Question

A picture has a width that is 17 inches shorter than the length, and its total area is 480 square inches. Find the dimensions of the picture if x represents the length of the picture
Please Help

Answer 1

What is the formula for the area of a rectangle?

Answer 2

\[A=lw\]

Answer 3

Very good. We know \(l = x\), right? "if x represents the length"

Answer 4

"width that is 17 inches shorter than the length"

If the length is represented by \(x\), how do we write an expression for the width in terms of \(x\)?

Answer 5

\[x ^{2}-17x-480?\]

Answer 6

\[=0\]

Answer 7

so really to write an expression for the width we would have to subtract 34 from 480 and then divide that by 4 correct?

Answer 8

No, if the length is \(x\), and the width is 17 inches shorter than the length, isn't the width \(x-17\)?

Answer 9

Sorry, you skipped ahead and I didn't realize it :-) Yes, \[x^2-17x-480 = 0\]does represent the scenario we have. Now you solve for \(x\), and choose the value which makes sense for this scenario.

Answer 10

\[length=128.5\] \[width= 111.5\]

Answer 11

correct?

SET TASK 1 -> Translate into Spanish this sentence from the forum thread about the picture's dimensions: "A picture has a width that is 17 inches shorter than the length, and its total area is 480 square inches."
SET TASK 2 -> Pick up the forum thread about the picture's dimensions after its final line and carry it on.

GIVEN DATA ->
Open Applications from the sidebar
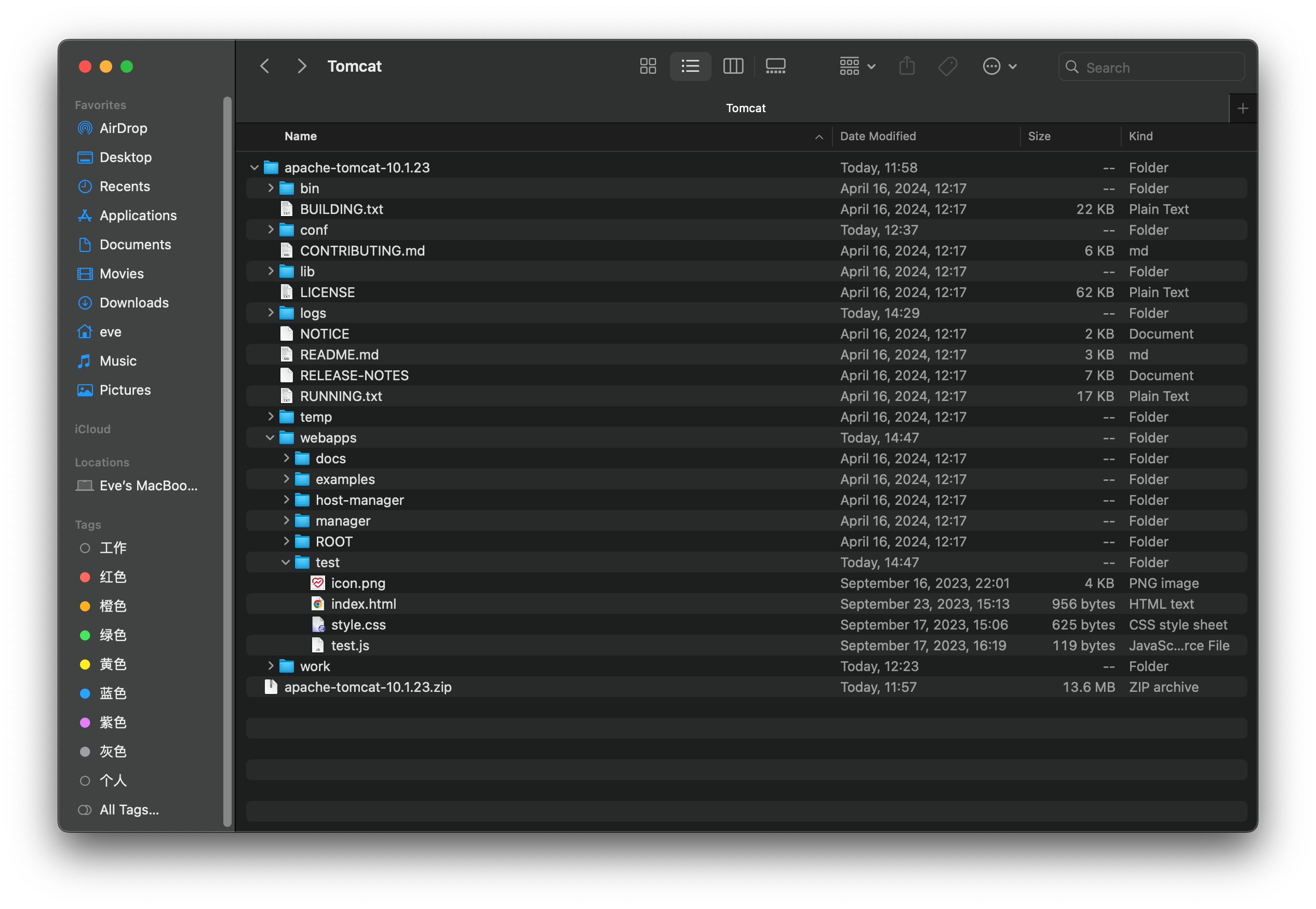Viewport: 1316px width, 909px height. point(138,215)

TASK RESPONSE 1 -> Un cuadro tiene un ancho que es 17 pulgadas más corto que el largo, y su área total es de 480 pulgadas cuadradas.

TASK RESPONSE 2 ->
Answer 12

Sadly, no. Does 128.5*111.5 = 480?

How did you find those values?

Answer 13

oh wait I forgot to divide lol

Answer 14

\[length=32\] \[width=15\]

Answer 15

correct? and I found the previous values by subtracting 34 from 480 but then I forgot to go through the division

Answer 16

There you go. I'm still not sure how subtracting 34 from 480 is a route to the solution, but you don't have to explain it to me.

\[x^2+17x-480 = 0\]\[a = 1, b = 17, c = -480\]\[x = \frac{-17\pm\sqrt{(17)^2 -4(1)(-480)}}{2(1)} = \frac{1}{2}(-17\pm\sqrt{2209}) = \frac{1}{2}(-17\pm47) \]\[\qquad = -15,\, 32 \]
Only \(x=32\) makes sense as the dimension of a physical object.

Answer 17

Awesome thank you so much @whpalmer4

Answer 18

You're welcome!